Em Portugal viverão hoje, pelo menos, 288 linces-ibéricos (Lynx pardinus) na natureza. Em toda a Península Ibérica serão 2021 animais.

Cria de lince-ibérico. Foto: Programa de Conservação Ex-Situ

Na semana passada, a UICN anunciou que a espécie baixou o seu estatuto de ameaça, deixando de estar Em Perigo para passar a Vulnerável.

Mas apesar das boas notícias, as medidas de conservação mantêm-se.

“Termos conseguido, a nível ibérico, baixar o estatuto é o resultado de um trabalho longo que exige persistência e resistência. Mas a conservação do lince-ibérico é uma espécie de maratona que ainda não acabou”, disse à Wilder João Alves, coordenador do programa de reintrodução do lince-ibérico.

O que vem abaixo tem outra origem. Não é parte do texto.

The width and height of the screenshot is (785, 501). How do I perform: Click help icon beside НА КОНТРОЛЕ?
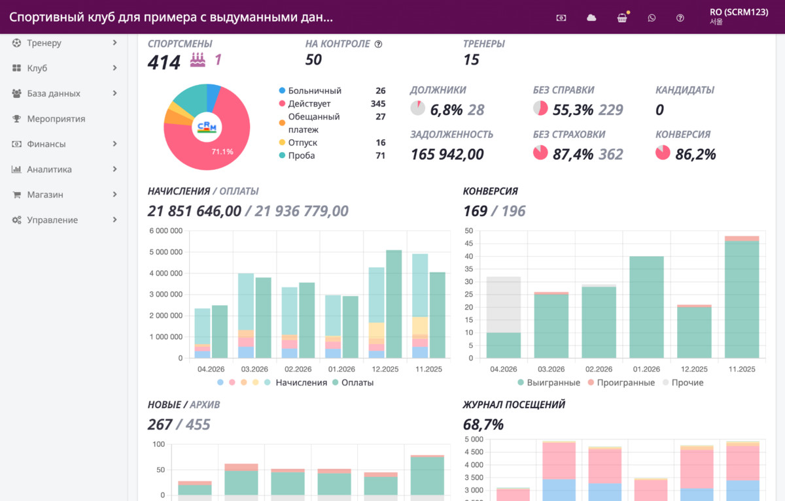(x=378, y=44)
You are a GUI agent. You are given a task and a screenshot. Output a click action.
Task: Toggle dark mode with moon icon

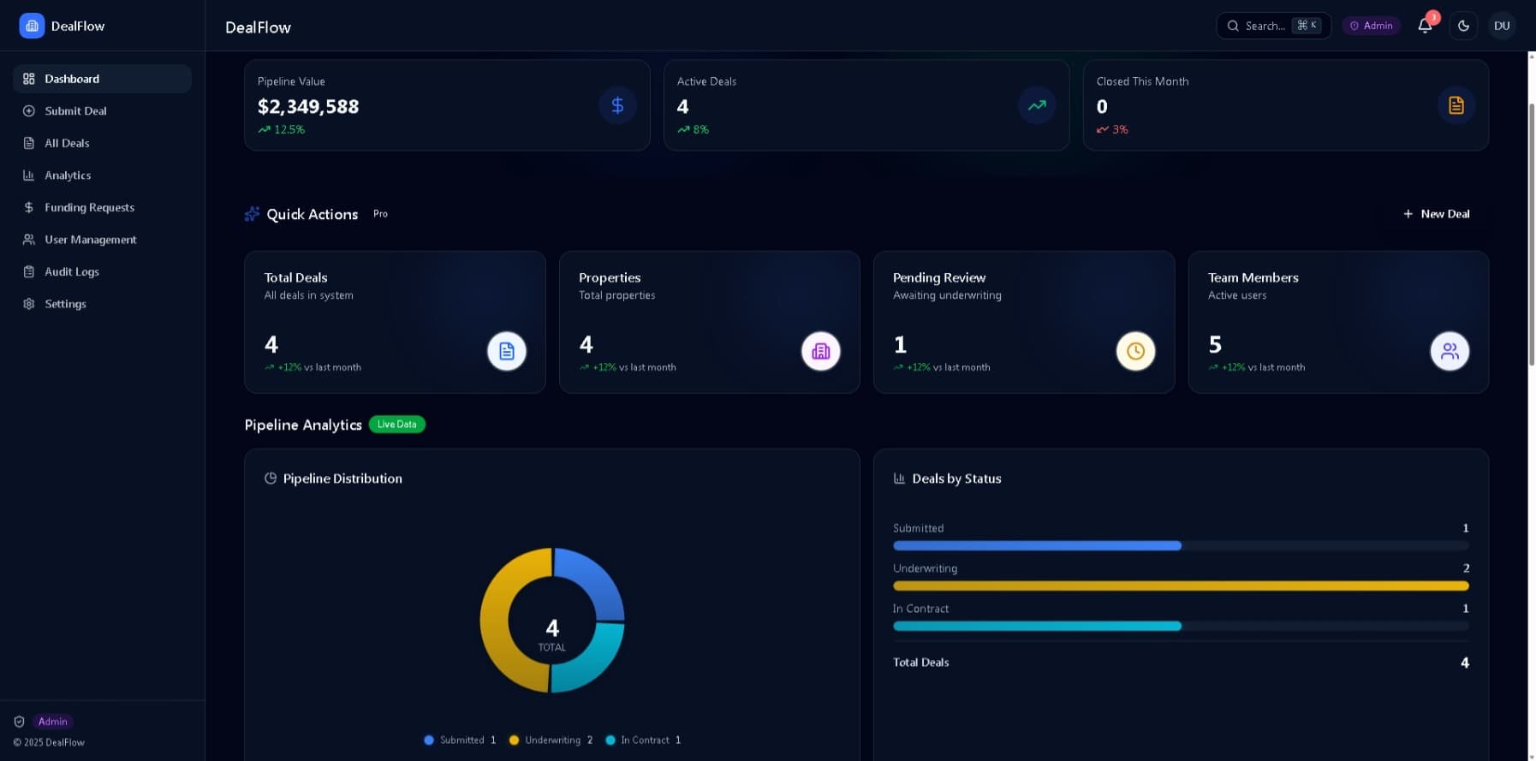pyautogui.click(x=1463, y=26)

Esta “maratona” leva mais de 40 anos. João Alves lembrou alguns pontos chave como a campanha Salvem o Lince e a Serra da Malcata, que decorreu em 1979 e 1980, os seminários do final dos anos 90 que juntaram técnicos portugueses e espanhóis para debaterem a sobrevivência do lince e também o acordo de entendimento entre os dois países, celebrado a 31 de Agosto de 2007, para a cedência de animais para o Programa de Reprodução em Cativeiro do Lince Ibérico. E como em 2010 Portugal passou a ser país reprodutor de linces e em Dezembro de 2014 foi instalado o primeiro casal de linces num cercado de solta branda, em Mértola. E como a partir de 2016 começou a reprodução da espécie em liberdade.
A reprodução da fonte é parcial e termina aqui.